*** Opening of Extracted text ***
Jane was to be married to Robert Fellowes, fifteen years her senior. William Fellowes, his father, had been the Queen’s land agent at Sandringham and Johnnie and Frances had known their future son-in-law since his youth. Robert had been secretary to Prince Charles and was now assistant secretary to the Queen. It was not the prestigious marriage that Johnnie would have chosen for his twenty-one-year-old daughter, although Robert’s future, if lacking an old title and a grand house, looked promising.

“We have known each other all our lives,” Jane told the press on the announcement of their engagement, “and have gradually grown closer.” Diana was surprised at her sister’s choice, for Fellowes was rather stiff, conservative in his attitudes and dress, and had been described by an American friend as “a consummate company man.” But she was thrilled at the prospect of being a bridesmaid and pleased that Jane seemed so happy.

The couple’s wedding, in the Guards’ Chapel at the Wellington Barracks in central London, was a grand affair with a reception at St. James’s Palace attended by the Queen Mother, who arrived with Lady Fermoy, the Duchess of Kent, and the Duke and Duchess of Gloucester. Although Jane was too caught up in the excitement of being a bride to notice, Diana was distressed by the hostility displayed between her parents, and by Raine’s overbearing presence and insistence on being included in all the family photographs. There was one nasty moment when Raine’s voice grew defiantly loud when she was asked by a photographer to step aside “as Peter Shand Kydd had gracefully done,” for a picture of the wedding couple and their parents. (She finally obliged.)

After the wedding Diana went to Althorp, but living in a house where Raine was mistress grew increasingly difficult for her, and although Johnnie had given the newlyweds a cottage on the Althorp estate as a wedding gift, Diana did not feel she could intrude on Jane and Robert so soon after their honeymoon. Finally, it was decided that she could stay at her mother’s flat in Cadogan Place. Frances and Peter were in Scotland, but Violet Collinson would be there to look after her and Sarah was close by. She was given six weeks in which to decide what she would do next.

By the end of that time she had chosen to work as a mother’s help to six-year-old Alexandra Whitaker, daughter of Major Jeremy Whitaker and his wife Philippa, who were friends of the Shand Kydds. They had a charming house in Hampshire, called Land of Nod, and Diana loved caring for Alexandra, playing with her, ironing her clothes and generally being a good companion. However, when the summer came and with it, on 1 July 1978, her seventeenth birthday, she renewed her pleas to be allowed to live in London, perhaps with Sarah. Her older sister did not think this was a good idea.
*** Close of Extracted text ***
*** Opening of Source material ***
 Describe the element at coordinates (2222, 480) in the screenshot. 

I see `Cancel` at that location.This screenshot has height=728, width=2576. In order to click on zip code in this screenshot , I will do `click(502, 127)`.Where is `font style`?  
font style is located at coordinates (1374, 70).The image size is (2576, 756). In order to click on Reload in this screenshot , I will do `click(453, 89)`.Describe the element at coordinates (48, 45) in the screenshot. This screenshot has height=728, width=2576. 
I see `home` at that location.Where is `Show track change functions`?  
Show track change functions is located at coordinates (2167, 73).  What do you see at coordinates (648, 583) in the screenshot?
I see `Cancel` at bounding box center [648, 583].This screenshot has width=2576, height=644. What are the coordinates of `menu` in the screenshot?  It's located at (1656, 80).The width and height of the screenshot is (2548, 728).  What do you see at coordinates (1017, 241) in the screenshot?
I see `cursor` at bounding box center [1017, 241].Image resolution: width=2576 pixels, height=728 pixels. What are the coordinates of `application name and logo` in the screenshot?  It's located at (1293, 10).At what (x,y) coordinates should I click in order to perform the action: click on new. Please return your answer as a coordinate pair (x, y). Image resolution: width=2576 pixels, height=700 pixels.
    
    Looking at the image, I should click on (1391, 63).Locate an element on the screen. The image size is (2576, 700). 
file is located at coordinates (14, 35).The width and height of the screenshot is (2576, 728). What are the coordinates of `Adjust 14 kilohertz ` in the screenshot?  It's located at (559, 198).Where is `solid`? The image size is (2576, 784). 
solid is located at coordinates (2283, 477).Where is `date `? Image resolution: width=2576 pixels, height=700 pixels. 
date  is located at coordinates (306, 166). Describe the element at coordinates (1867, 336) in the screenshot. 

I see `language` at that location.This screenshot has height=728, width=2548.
*** Close of Source material ***
_Action item A_
In the excerpt about Jane's wedding, where was the wedding held?
_Action item B_
Write the next part of the excerpt about Jane's wedding, picking up after its final sentence.

_Response area A_
In the Guards' Chapel at the Wellington Barracks in central London.

_Response area B_
The sister whom Diana had idolized throughout her life now saw her as a nuisance and a threat, for Diana was maturing into an attractive young woman. She took Sarah’s rejection to heart: “She very much wanted to move in with Sarah and her flatmate, Lucinda Craig-Harvey,” a friend says. “She was willing to do anything to make it happen—even took on the job as a char for her at a pittance. She worked for them three days a week—scrubbing floors, washing dishes, cleaning lavatories, ironing and straightening closets. Not that Sarah was ever mean to her in any way. But she did take advantage of her good nature and slavey instincts—which Diana did nothing to discourage. It was not an easy time for her—but, then, when was there such a time for Diana? I’ve known her since our days at Silfield. She always felt like a piece of flotsam, in the way of everyone she loved, and Diana’s need to give love was even greater than her need to receive it.”

She spent the summer working at a series of odd jobs—nannying, house-cleaning for Sarah and some of Sarah’s friends, moving back and forth between London, where she stayed at her grandmother’s or her mother’s flat, and Althorp where Raine was immersed in turning the estate into a lucrative enterprise. Raine came at her job with a driving, tireless passion and iron will that during her years in politics had caused co-workers, friends and enemies to compare her with Margaret Thatcher, who was now leading the Conservative Party. Raine had “the same iron self-discipline, same determination, same dauntless energy, same blithe disregard for opposing views,” wrote Russell Miller, The Times correspondent.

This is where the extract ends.